__EXERCISE DIRECTIONS__.
Restate each of the lines given below, word for word.
##### STUDY MATERIAL
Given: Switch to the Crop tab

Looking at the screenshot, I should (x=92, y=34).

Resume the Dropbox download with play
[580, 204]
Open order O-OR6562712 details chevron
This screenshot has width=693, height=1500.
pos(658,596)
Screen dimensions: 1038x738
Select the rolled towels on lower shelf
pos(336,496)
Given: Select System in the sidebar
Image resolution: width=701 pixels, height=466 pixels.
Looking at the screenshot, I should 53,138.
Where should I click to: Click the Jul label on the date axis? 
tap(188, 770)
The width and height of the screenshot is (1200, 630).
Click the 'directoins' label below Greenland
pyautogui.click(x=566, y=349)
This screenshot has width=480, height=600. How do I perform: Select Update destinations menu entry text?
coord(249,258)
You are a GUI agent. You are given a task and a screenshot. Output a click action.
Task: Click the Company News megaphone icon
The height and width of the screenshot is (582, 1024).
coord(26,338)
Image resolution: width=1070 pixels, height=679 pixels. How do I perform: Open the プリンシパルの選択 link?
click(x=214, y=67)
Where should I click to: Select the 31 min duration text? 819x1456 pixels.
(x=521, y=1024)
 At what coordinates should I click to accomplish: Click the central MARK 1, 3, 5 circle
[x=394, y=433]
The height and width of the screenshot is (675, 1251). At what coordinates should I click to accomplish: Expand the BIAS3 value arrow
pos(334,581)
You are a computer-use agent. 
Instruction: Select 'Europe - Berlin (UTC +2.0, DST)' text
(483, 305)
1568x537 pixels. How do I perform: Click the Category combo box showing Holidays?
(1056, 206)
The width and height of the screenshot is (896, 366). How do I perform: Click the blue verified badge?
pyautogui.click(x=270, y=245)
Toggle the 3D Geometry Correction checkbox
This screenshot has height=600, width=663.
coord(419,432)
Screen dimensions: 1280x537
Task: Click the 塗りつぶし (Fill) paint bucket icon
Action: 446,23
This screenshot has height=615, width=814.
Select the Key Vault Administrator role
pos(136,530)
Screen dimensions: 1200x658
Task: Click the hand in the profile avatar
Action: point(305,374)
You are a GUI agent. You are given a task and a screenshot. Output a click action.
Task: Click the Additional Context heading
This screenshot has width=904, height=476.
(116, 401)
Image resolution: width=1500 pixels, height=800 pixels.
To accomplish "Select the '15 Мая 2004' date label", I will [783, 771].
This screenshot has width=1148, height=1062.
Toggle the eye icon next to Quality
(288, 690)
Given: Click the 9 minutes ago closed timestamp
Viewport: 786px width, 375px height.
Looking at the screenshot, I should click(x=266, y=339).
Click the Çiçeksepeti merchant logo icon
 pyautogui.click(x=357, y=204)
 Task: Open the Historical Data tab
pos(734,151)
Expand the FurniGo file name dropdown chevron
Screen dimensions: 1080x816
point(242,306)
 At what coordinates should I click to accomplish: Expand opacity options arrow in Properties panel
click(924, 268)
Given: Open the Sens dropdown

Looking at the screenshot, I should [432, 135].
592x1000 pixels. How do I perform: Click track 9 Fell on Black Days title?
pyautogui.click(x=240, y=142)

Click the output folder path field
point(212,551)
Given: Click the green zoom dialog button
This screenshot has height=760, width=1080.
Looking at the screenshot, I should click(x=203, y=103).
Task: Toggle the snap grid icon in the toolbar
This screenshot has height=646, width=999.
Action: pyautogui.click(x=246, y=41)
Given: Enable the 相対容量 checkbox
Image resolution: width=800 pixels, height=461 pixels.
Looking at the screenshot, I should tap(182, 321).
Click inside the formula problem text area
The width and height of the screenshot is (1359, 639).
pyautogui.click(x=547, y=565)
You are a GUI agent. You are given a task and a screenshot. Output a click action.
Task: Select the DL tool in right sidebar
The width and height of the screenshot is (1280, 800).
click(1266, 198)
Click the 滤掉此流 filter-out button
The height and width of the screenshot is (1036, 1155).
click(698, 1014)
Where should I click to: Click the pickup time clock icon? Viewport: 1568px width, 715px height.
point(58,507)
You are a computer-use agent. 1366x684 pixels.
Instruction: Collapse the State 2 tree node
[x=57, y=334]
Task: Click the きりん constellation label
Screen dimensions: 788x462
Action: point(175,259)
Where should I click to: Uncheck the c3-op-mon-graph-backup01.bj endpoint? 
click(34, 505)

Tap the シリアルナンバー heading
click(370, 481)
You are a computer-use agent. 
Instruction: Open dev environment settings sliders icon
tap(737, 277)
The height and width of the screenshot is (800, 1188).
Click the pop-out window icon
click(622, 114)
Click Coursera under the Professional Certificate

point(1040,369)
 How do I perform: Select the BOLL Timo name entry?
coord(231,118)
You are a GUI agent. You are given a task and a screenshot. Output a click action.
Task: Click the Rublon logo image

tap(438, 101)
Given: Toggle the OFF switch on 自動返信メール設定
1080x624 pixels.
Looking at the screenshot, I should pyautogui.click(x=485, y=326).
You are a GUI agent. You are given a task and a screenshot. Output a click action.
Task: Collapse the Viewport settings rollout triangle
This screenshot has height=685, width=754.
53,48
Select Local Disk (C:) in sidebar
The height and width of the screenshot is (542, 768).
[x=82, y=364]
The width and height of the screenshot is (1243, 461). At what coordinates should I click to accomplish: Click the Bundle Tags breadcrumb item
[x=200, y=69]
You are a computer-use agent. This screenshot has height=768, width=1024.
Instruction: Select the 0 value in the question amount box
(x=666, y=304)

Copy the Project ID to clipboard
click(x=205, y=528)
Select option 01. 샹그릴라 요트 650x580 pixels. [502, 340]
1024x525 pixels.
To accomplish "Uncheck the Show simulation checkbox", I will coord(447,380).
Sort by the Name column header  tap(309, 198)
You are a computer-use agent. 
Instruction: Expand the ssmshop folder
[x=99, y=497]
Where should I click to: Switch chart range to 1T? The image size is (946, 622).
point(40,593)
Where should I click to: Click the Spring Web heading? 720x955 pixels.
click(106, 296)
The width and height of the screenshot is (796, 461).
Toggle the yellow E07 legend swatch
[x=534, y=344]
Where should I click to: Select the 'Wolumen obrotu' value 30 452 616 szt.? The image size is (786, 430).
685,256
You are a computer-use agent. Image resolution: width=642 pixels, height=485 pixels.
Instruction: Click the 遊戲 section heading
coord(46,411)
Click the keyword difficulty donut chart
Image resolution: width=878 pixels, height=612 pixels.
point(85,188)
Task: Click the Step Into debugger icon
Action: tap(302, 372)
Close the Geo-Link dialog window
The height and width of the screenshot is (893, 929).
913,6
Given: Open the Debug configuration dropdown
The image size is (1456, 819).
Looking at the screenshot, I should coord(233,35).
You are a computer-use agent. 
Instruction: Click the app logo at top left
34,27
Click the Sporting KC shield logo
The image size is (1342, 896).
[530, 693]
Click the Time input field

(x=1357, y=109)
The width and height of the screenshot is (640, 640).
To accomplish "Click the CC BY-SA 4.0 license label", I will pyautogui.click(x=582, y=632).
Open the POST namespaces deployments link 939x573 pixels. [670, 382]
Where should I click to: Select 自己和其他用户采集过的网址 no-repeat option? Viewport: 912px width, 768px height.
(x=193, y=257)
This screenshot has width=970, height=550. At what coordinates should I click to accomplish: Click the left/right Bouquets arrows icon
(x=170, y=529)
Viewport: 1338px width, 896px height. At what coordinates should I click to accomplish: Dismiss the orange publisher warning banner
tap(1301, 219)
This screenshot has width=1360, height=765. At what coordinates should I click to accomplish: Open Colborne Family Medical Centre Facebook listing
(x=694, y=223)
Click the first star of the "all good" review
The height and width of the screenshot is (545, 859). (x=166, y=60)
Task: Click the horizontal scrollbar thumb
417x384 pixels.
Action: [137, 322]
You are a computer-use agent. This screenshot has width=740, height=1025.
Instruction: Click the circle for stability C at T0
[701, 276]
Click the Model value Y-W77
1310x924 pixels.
##########
__REPLY__.
Given: Switch to the Crop tab

Looking at the screenshot, I should (x=92, y=34).

Resume the Dropbox download with play
[580, 204]
Open order O-OR6562712 details chevron
This screenshot has width=693, height=1500.
pos(658,596)
Screen dimensions: 1038x738
Select the rolled towels on lower shelf
pos(336,496)
Given: Select System in the sidebar
Image resolution: width=701 pixels, height=466 pixels.
Looking at the screenshot, I should 53,138.
Where should I click to: Click the Jul label on the date axis? 
tap(188, 770)
The width and height of the screenshot is (1200, 630).
Click the 'directoins' label below Greenland
pyautogui.click(x=566, y=349)
This screenshot has width=480, height=600. How do I perform: Select Update destinations menu entry text?
coord(249,258)
You are a GUI agent. You are given a task and a screenshot. Output a click action.
Task: Click the Company News megaphone icon
The height and width of the screenshot is (582, 1024).
coord(26,338)
Image resolution: width=1070 pixels, height=679 pixels. How do I perform: Open the プリンシパルの選択 link?
click(x=214, y=67)
Where should I click to: Select the 31 min duration text? 819x1456 pixels.
(x=521, y=1024)
 At what coordinates should I click to accomplish: Click the central MARK 1, 3, 5 circle
[x=394, y=433]
The height and width of the screenshot is (675, 1251). At what coordinates should I click to accomplish: Expand the BIAS3 value arrow
pos(334,581)
You are a computer-use agent. 
Instruction: Select 'Europe - Berlin (UTC +2.0, DST)' text
(483, 305)
1568x537 pixels. How do I perform: Click the Category combo box showing Holidays?
(1056, 206)
The width and height of the screenshot is (896, 366). How do I perform: Click the blue verified badge?
pyautogui.click(x=270, y=245)
Toggle the 3D Geometry Correction checkbox
This screenshot has height=600, width=663.
coord(419,432)
Screen dimensions: 1280x537
Task: Click the 塗りつぶし (Fill) paint bucket icon
Action: 446,23
This screenshot has height=615, width=814.
Select the Key Vault Administrator role
pos(136,530)
Screen dimensions: 1200x658
Task: Click the hand in the profile avatar
Action: point(305,374)
You are a GUI agent. You are given a task and a screenshot. Output a click action.
Task: Click the Additional Context heading
This screenshot has width=904, height=476.
(116, 401)
Image resolution: width=1500 pixels, height=800 pixels.
To accomplish "Select the '15 Мая 2004' date label", I will [783, 771].
This screenshot has width=1148, height=1062.
Toggle the eye icon next to Quality
(288, 690)
Given: Click the 9 minutes ago closed timestamp
Viewport: 786px width, 375px height.
Looking at the screenshot, I should click(x=266, y=339).
Click the Çiçeksepeti merchant logo icon
 pyautogui.click(x=357, y=204)
 Task: Open the Historical Data tab
pos(734,151)
Expand the FurniGo file name dropdown chevron
Screen dimensions: 1080x816
point(242,306)
 At what coordinates should I click to accomplish: Expand opacity options arrow in Properties panel
click(924, 268)
Given: Open the Sens dropdown

Looking at the screenshot, I should [432, 135].
592x1000 pixels. How do I perform: Click track 9 Fell on Black Days title?
pyautogui.click(x=240, y=142)

Click the output folder path field
point(212,551)
Given: Click the green zoom dialog button
This screenshot has height=760, width=1080.
Looking at the screenshot, I should click(x=203, y=103).
Task: Toggle the snap grid icon in the toolbar
This screenshot has height=646, width=999.
Action: pyautogui.click(x=246, y=41)
Given: Enable the 相対容量 checkbox
Image resolution: width=800 pixels, height=461 pixels.
Looking at the screenshot, I should tap(182, 321).
Click inside the formula problem text area
The width and height of the screenshot is (1359, 639).
pyautogui.click(x=547, y=565)
You are a GUI agent. You are given a task and a screenshot. Output a click action.
Task: Select the DL tool in right sidebar
The width and height of the screenshot is (1280, 800).
click(1266, 198)
Click the 滤掉此流 filter-out button
The height and width of the screenshot is (1036, 1155).
click(698, 1014)
Where should I click to: Click the pickup time clock icon? Viewport: 1568px width, 715px height.
point(58,507)
You are a computer-use agent. 1366x684 pixels.
Instruction: Collapse the State 2 tree node
[x=57, y=334]
Task: Click the きりん constellation label
Screen dimensions: 788x462
Action: point(175,259)
Where should I click to: Uncheck the c3-op-mon-graph-backup01.bj endpoint? 
click(34, 505)

Tap the シリアルナンバー heading
click(370, 481)
You are a computer-use agent. 
Instruction: Open dev environment settings sliders icon
tap(737, 277)
The height and width of the screenshot is (800, 1188).
Click the pop-out window icon
click(622, 114)
Click Coursera under the Professional Certificate

point(1040,369)
 How do I perform: Select the BOLL Timo name entry?
coord(231,118)
You are a GUI agent. You are given a task and a screenshot. Output a click action.
Task: Click the Rublon logo image

tap(438, 101)
Given: Toggle the OFF switch on 自動返信メール設定
1080x624 pixels.
Looking at the screenshot, I should pyautogui.click(x=485, y=326).
You are a GUI agent. You are given a task and a screenshot. Output a click action.
Task: Collapse the Viewport settings rollout triangle
This screenshot has height=685, width=754.
53,48
Select Local Disk (C:) in sidebar
The height and width of the screenshot is (542, 768).
[x=82, y=364]
The width and height of the screenshot is (1243, 461). At what coordinates should I click to accomplish: Click the Bundle Tags breadcrumb item
[x=200, y=69]
You are a computer-use agent. This screenshot has height=768, width=1024.
Instruction: Select the 0 value in the question amount box
(x=666, y=304)

Copy the Project ID to clipboard
click(x=205, y=528)
Select option 01. 샹그릴라 요트 650x580 pixels. [502, 340]
1024x525 pixels.
To accomplish "Uncheck the Show simulation checkbox", I will coord(447,380).
Sort by the Name column header  tap(309, 198)
You are a computer-use agent. 
Instruction: Expand the ssmshop folder
[x=99, y=497]
Where should I click to: Switch chart range to 1T? The image size is (946, 622).
point(40,593)
Where should I click to: Click the Spring Web heading? 720x955 pixels.
click(106, 296)
The width and height of the screenshot is (796, 461).
Toggle the yellow E07 legend swatch
[x=534, y=344]
Where should I click to: Select the 'Wolumen obrotu' value 30 452 616 szt.? The image size is (786, 430).
685,256
You are a computer-use agent. Image resolution: width=642 pixels, height=485 pixels.
Instruction: Click the 遊戲 section heading
coord(46,411)
Click the keyword difficulty donut chart
Image resolution: width=878 pixels, height=612 pixels.
point(85,188)
Task: Click the Step Into debugger icon
Action: tap(302, 372)
Close the Geo-Link dialog window
The height and width of the screenshot is (893, 929).
913,6
Given: Open the Debug configuration dropdown
The image size is (1456, 819).
Looking at the screenshot, I should coord(233,35).
You are a computer-use agent. 
Instruction: Click the app logo at top left
34,27
Click the Sporting KC shield logo
The image size is (1342, 896).
[530, 693]
Click the Time input field

(x=1357, y=109)
The width and height of the screenshot is (640, 640).
To accomplish "Click the CC BY-SA 4.0 license label", I will pyautogui.click(x=582, y=632).
Open the POST namespaces deployments link 939x573 pixels. [670, 382]
Where should I click to: Select 自己和其他用户采集过的网址 no-repeat option? Viewport: 912px width, 768px height.
(x=193, y=257)
This screenshot has width=970, height=550. At what coordinates should I click to accomplish: Click the left/right Bouquets arrows icon
(x=170, y=529)
Viewport: 1338px width, 896px height. At what coordinates should I click to accomplish: Dismiss the orange publisher warning banner
tap(1301, 219)
This screenshot has width=1360, height=765. At what coordinates should I click to accomplish: Open Colborne Family Medical Centre Facebook listing
(x=694, y=223)
Click the first star of the "all good" review
The height and width of the screenshot is (545, 859). (x=166, y=60)
Task: Click the horizontal scrollbar thumb
417x384 pixels.
Action: [137, 322]
You are a computer-use agent. This screenshot has width=740, height=1025.
Instruction: Click the circle for stability C at T0
[701, 276]
Click the Model value Y-W77
1310x924 pixels.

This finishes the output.